Não há dúvidas de que os crimes, de maneira geral, devem ser investigados sobretudo pelo poder público, especialmente quando na intenção de atribuir culpa, prender e até restringir a liberdade dos cidadãos. No entanto, para não persistir a dúvida, o objetivo último do compliance é, resumidamente, outro: defender a reputação da empresa e dos seus stakeholders através do fortalecimento de uma cultura da ética e da integridade, da implementação de medidas preventivas, da realização de investigações proativas e de ações reativas para mitigar os efeitos resultantes das práticas indevidas e efetuar constantes melhorias internas.

            Para elucidar a questão, veja-se que a tendência mundial aponta para a responsabilização das pessoas coletivas pelos crimes cometidos no âmbito dos negócios[5], isto é, ultrapassando a figura humana dos administradores, a não ser que praticados contra regulamentos e determinações expressas[6].

            Assim, ao ser constatada a prática de crimes, como os ligados à corrupção, a empresa deverá ter condições de provar aos órgãos responsáveis e à polícia judiciária que implementou mecanismos suficientes para a sua prevenção e demonstrar que agrega revisões e melhorias continuamente em seu programa de compliance, ou seja, a empresa deverá demonstrar que procurou sarnas para se coçar e não as encontrou; ou melhor, que o compliance fez tudo o que poderia ter sido feito para evitar tal conduta ilícita.

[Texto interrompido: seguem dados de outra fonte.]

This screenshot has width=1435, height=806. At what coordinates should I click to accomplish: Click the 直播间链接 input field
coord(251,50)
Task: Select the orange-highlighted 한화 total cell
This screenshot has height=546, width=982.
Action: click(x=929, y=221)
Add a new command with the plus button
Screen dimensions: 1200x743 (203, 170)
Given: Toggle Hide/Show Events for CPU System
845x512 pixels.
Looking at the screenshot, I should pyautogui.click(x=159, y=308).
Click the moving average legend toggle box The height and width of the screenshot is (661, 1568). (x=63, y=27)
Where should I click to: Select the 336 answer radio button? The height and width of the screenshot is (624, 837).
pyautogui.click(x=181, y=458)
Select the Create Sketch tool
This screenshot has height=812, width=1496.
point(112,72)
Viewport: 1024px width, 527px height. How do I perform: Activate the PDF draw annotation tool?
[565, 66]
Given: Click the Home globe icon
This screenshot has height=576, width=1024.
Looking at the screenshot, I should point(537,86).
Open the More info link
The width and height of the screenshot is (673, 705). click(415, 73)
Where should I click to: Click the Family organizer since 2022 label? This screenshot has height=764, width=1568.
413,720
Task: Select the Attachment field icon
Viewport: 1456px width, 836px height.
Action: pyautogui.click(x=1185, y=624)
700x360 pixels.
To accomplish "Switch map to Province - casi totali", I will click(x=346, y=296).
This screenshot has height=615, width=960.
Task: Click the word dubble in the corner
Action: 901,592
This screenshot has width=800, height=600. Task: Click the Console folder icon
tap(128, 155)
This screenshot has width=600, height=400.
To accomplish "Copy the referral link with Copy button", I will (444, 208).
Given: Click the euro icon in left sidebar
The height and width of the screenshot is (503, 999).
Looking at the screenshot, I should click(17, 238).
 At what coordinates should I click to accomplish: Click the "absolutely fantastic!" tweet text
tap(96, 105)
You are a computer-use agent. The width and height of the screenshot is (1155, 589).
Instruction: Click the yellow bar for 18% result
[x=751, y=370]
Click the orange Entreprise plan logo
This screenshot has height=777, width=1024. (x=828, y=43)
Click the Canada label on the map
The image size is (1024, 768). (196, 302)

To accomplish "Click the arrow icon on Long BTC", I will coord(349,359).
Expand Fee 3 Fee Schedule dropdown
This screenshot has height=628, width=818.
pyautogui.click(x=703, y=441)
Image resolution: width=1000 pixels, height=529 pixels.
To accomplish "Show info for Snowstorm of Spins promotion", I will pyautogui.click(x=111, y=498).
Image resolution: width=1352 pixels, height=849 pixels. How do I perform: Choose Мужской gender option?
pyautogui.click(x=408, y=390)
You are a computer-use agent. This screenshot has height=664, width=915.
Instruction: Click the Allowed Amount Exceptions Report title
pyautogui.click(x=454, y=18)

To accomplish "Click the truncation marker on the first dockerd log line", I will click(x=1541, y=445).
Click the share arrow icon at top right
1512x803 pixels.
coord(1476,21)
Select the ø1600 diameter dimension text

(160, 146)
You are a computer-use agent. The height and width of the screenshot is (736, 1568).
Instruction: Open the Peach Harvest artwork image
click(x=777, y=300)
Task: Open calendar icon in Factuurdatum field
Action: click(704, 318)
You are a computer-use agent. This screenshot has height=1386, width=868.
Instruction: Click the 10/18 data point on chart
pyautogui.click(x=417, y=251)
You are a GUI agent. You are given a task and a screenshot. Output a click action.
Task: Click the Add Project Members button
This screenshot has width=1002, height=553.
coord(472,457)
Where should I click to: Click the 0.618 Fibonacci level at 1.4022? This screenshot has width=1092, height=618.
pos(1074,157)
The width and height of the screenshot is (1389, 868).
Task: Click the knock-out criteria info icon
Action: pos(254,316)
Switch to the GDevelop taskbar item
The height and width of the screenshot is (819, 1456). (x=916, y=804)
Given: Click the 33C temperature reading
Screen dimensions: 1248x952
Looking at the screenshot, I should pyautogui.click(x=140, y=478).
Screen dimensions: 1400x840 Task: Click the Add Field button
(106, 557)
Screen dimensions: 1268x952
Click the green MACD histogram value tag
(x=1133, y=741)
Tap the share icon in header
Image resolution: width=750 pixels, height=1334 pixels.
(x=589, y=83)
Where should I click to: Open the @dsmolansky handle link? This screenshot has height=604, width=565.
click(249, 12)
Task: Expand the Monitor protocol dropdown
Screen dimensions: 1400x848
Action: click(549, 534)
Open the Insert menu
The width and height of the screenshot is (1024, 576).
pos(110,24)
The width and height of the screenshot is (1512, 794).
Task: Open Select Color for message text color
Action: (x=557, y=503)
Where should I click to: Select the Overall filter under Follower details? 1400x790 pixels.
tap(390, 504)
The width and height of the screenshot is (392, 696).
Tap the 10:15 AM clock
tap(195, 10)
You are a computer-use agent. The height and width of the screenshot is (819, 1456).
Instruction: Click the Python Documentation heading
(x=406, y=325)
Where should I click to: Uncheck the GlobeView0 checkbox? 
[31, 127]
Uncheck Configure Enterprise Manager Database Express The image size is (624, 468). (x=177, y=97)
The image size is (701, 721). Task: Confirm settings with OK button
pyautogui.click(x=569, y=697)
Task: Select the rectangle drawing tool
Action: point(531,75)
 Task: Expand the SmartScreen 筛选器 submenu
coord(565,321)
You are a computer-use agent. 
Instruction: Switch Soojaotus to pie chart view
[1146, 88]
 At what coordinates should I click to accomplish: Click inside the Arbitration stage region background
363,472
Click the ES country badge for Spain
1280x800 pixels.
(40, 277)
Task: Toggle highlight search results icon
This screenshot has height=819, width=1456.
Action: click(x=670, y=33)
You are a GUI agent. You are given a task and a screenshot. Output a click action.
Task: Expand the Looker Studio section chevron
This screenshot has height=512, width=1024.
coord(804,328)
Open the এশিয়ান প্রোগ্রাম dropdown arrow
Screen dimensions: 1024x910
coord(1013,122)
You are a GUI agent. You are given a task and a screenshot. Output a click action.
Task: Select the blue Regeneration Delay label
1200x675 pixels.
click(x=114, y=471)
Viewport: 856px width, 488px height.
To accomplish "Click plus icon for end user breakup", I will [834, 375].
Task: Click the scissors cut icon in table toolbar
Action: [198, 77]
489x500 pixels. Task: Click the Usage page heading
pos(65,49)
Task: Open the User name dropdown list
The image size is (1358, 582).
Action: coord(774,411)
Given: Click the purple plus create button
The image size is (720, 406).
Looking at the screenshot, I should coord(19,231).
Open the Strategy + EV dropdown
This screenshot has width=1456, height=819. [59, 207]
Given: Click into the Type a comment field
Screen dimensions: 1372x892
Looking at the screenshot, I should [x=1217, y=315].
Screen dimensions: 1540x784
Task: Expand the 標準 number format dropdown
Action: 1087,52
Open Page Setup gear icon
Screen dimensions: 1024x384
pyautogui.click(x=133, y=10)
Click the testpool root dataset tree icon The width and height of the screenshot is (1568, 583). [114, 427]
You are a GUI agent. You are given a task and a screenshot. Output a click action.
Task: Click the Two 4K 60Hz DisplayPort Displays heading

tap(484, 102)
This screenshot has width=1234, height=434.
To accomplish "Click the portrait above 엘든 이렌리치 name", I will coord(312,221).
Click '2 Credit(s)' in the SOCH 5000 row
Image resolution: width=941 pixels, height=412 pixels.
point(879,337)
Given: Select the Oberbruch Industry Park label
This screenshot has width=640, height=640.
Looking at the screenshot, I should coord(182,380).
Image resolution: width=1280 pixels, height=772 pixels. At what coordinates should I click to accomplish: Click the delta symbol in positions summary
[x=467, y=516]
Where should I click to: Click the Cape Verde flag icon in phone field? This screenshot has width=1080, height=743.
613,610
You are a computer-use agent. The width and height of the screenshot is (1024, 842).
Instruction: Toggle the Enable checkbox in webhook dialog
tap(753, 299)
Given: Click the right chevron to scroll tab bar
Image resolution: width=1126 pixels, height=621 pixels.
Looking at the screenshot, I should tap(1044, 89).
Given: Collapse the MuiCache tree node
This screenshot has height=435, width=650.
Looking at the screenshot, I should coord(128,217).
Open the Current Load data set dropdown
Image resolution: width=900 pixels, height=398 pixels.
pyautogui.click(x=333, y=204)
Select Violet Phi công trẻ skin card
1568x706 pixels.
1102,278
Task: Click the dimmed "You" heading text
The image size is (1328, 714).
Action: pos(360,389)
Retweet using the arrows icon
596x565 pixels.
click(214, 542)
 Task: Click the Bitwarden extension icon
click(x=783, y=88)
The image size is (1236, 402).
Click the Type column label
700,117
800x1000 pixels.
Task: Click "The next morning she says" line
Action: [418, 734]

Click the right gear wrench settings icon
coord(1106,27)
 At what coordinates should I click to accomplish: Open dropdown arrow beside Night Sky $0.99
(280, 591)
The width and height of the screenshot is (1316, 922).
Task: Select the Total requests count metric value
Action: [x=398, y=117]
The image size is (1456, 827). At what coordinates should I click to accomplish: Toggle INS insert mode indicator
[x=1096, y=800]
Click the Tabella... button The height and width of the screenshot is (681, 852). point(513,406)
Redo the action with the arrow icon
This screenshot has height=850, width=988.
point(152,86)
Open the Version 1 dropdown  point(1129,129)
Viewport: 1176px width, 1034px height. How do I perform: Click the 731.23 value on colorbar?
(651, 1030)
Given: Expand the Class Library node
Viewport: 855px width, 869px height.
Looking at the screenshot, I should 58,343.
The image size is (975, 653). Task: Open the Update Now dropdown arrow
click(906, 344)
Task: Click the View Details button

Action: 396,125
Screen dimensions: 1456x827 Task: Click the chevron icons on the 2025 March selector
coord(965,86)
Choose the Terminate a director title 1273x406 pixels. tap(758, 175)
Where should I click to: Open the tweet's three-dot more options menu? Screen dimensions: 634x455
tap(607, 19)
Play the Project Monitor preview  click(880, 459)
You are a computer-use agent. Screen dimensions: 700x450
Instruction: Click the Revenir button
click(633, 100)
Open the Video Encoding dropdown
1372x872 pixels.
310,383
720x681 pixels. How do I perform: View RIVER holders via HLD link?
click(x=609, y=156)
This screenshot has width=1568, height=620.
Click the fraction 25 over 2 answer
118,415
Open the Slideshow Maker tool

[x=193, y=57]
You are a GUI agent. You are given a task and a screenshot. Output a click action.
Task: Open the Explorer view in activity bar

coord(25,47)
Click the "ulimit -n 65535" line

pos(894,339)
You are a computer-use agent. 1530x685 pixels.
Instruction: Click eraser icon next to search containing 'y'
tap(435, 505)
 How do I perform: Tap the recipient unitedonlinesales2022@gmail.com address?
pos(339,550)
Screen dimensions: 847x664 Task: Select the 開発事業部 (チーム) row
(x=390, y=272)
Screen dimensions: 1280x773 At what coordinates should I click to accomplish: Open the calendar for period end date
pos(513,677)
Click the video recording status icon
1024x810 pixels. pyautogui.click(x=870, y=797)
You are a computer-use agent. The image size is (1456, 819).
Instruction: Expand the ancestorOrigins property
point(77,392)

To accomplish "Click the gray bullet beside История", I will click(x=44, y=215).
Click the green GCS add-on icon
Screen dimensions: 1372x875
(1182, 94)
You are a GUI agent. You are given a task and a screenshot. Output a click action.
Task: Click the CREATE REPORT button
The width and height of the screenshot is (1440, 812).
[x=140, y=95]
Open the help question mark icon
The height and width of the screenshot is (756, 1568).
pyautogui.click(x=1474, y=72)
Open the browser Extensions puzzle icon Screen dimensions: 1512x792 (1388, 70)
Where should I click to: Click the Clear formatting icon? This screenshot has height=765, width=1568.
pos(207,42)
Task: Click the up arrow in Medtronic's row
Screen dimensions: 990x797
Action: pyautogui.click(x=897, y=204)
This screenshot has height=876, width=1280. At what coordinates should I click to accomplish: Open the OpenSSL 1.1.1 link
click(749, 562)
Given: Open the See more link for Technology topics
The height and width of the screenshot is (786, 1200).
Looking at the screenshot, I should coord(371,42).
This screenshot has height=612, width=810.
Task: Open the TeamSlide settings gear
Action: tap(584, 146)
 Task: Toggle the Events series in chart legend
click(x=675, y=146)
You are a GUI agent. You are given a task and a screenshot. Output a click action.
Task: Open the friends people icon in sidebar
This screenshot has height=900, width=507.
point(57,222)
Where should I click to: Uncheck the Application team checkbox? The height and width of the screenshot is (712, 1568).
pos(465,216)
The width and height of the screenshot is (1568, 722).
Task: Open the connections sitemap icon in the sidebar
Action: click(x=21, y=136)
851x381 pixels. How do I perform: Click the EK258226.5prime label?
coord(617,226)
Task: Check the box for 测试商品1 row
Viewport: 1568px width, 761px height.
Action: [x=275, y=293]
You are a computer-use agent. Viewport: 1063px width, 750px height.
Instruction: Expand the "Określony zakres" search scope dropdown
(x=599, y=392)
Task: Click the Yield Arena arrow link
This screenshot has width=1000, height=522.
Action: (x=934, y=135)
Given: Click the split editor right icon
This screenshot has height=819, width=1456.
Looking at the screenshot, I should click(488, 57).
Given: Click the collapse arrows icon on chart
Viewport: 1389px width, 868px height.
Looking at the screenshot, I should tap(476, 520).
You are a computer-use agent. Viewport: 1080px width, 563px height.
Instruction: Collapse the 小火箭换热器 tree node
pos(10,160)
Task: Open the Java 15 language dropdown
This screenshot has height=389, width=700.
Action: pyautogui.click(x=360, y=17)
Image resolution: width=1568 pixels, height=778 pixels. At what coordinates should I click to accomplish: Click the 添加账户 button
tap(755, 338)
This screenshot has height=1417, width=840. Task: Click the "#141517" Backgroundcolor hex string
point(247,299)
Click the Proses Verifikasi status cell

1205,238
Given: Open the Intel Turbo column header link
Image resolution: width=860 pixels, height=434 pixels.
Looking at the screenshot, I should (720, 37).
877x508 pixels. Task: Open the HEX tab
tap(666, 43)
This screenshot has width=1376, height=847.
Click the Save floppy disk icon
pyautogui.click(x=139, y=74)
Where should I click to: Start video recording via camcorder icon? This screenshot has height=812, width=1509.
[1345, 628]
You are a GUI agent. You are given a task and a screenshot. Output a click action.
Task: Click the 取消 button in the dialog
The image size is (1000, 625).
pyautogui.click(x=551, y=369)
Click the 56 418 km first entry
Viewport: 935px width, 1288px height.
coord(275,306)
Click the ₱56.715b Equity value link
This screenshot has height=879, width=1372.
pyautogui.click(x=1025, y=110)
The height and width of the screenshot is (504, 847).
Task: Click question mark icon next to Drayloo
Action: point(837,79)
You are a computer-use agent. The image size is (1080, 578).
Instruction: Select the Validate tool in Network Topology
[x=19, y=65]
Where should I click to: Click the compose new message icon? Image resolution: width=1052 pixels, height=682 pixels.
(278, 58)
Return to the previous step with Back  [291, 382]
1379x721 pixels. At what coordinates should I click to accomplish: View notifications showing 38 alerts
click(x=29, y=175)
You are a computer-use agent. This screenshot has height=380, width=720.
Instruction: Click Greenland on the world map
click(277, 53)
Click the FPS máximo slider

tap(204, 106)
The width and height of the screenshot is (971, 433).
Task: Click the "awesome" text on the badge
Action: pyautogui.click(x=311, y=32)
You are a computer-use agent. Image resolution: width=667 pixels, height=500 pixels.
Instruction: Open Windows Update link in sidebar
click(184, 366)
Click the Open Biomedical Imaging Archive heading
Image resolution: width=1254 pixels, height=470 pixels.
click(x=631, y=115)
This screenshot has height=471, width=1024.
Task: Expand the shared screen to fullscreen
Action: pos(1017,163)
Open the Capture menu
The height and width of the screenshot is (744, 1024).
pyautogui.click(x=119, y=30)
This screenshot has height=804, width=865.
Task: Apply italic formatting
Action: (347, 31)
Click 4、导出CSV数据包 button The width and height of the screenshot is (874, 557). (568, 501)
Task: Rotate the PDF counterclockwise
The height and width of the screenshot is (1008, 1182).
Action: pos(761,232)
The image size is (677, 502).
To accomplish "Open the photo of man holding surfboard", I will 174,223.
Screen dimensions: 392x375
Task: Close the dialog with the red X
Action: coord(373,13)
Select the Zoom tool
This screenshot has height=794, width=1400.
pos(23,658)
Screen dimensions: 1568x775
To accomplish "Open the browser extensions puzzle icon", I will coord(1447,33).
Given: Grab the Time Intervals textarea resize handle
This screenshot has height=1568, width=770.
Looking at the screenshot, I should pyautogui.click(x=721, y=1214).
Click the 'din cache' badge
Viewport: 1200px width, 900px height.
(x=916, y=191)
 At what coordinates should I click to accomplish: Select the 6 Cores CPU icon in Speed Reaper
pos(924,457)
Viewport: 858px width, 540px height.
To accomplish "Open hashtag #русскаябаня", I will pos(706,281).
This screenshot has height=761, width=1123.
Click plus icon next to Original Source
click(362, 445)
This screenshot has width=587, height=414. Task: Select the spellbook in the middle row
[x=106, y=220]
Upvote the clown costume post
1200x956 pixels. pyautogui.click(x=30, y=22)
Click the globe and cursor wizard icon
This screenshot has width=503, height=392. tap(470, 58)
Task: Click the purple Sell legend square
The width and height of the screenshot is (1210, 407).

            É evidente que não há como interferir na motivação ou na racionalização íntimas do indivíduo. Porém, caso o tone at the top esteja alinhado com um programa de compliance efetivo, estarão os colaboradores vacinados contra a corrupção e o elemento “oportunidade” estará abastadamente restrito. Como resultado, o compliance se mostrará capaz de reduzir a exposição a riscos por prevenir falhas negligentes ou dolosas no cumprimento das normas e retornará positivamente na retrospetiva de fim de ano, assim como na descoberta de oportunidades e negócios mais saudáveis a desenvolver adiante.

            Então, da mesma forma que a falta de informação pode vir a significar a redução da sobrevida humana, analogamente, também poderá restringir a continuidade do organismo empresarial, dos empregos que mantém, dos contratos assinados, dos dividendos prometidos, e, claro, da sua boa reputação, após incorrer em multas milionárias, em restrições de contratar com o poder público, até em graves sanções e embargos internacionais. Catástrofes estas já há muito anunciadas que se resolvem com análises, investigações internas, vacinas, coceiras e… compliance.

Escrito por:

Rodrigo Mota Jorge

Advogado | Investigador de Compliance

Mestrando em Direito | Universidade NOVA de Lisboa

Colaborador do NOVA Compliance Lab

e-mail: rodrigomotajorge@gmail.com


[1]    Entrevista publicada na revista “Rolling Stone”, edição RS74, 1st Section, de 21 de janeiro de 1971.

[2]    Cornish, Derek B., and Ronald V. Clarke. “The reasoning criminal: Rational choice perspectives on offending”. New York, Springer-Verlag. Ed. 1986.

[3]    Ibid.

[4]    Significa uma estrutura de compliance teórica e burocrática, criada para cumprir especificamente as exigências dos órgãos reguladores, sem aplicação prática, em geral com foco nos processos e pouco na tomada de decisões.

[5]    Em Portugal, aplica-se o Art. 11o, no 2, do Código Penal. Na Espanha, aplica-se o Artículo 31 do Código Penal.

[6]    Em Portugal, aplica-se o Art. 11o, no 6, do Código Penal. Na Espanha, aplica-se o Artículo 31 bis do Código Penal.